The FDA recently released a summary of the adverse events associated with the vaccine, in which there were 42 reported cases of arthritis and seven reported cases of rheumatoid arthritis. But in releasing the document, the agency concluded that the numbers were not unexpectedly high considering the number of people with arthritis in the general population.
"The experience is consistent with what was seen in the clinical trials," adds Brian Jones, a spokesman for SmithKline Beecham, the maker of Lymerix. "Lymerix is the only available protection, and it continues to be licensed by the FDA as an effective and safe means of prevention," he adds.
Still, the suspicion may be enough for at least some patients. Although Lyme disease can be debilitating in its later stages, the early symptoms are reversible. And there is also the cost: For the vaccine to be about 80% effective, three shots are needed over the course of a year at about $50 per shot.

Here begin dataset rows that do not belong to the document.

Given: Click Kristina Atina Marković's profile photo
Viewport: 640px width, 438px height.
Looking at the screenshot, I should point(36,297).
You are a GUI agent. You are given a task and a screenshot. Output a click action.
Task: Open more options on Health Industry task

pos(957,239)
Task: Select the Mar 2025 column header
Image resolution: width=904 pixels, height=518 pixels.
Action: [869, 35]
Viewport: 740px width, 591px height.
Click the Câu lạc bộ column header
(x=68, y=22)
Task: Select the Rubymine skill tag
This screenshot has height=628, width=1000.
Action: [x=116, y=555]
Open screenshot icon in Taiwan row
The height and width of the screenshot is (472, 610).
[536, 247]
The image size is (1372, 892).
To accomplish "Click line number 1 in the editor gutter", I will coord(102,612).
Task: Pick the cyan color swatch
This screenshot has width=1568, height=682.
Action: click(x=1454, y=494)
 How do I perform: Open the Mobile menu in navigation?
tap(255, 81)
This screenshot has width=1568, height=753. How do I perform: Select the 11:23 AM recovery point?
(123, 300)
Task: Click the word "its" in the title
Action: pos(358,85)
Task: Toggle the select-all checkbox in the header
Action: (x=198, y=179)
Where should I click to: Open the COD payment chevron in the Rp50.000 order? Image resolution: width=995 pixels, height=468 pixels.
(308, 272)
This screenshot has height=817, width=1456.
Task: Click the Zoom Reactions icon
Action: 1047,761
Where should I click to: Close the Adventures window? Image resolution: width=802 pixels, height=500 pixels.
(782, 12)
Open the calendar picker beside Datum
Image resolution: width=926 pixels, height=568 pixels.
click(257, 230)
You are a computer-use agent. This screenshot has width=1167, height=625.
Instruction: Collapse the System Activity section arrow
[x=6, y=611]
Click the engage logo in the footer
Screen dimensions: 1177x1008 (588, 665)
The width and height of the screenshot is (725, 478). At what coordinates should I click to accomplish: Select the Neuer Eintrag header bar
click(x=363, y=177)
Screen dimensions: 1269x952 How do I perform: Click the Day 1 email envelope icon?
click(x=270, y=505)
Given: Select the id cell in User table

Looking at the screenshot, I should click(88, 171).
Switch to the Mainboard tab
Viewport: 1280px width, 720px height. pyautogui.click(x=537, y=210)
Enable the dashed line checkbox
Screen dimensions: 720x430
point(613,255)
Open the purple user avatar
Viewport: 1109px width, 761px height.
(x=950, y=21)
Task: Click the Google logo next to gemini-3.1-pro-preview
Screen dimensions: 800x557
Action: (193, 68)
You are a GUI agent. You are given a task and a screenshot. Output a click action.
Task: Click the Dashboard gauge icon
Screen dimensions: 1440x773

Figures are not available for how many people have had the vaccine. But those factors alone have even led some of the vaccine's developers to question its value. While the vaccine may be of some value in areas like the Northeast, it is really a personal decision whether to use this type of prevention elsewhere, they have noted in past interviews.
As for whether to have the vaccine, these experts also caution that Lyme disease can cause arthritis, heart irregularities, paralyzed facial muscles, and other disabilities in its later stages. These disabilities, they add, will most certainly occur if the disease goes undiagnosed or misdiagnosed as is often the case due to its wide range of symptoms.
Almost 12,000 cases of Lyme disease have been reported so far this year, bringing the national total to a little over 150,000 cases since 1980.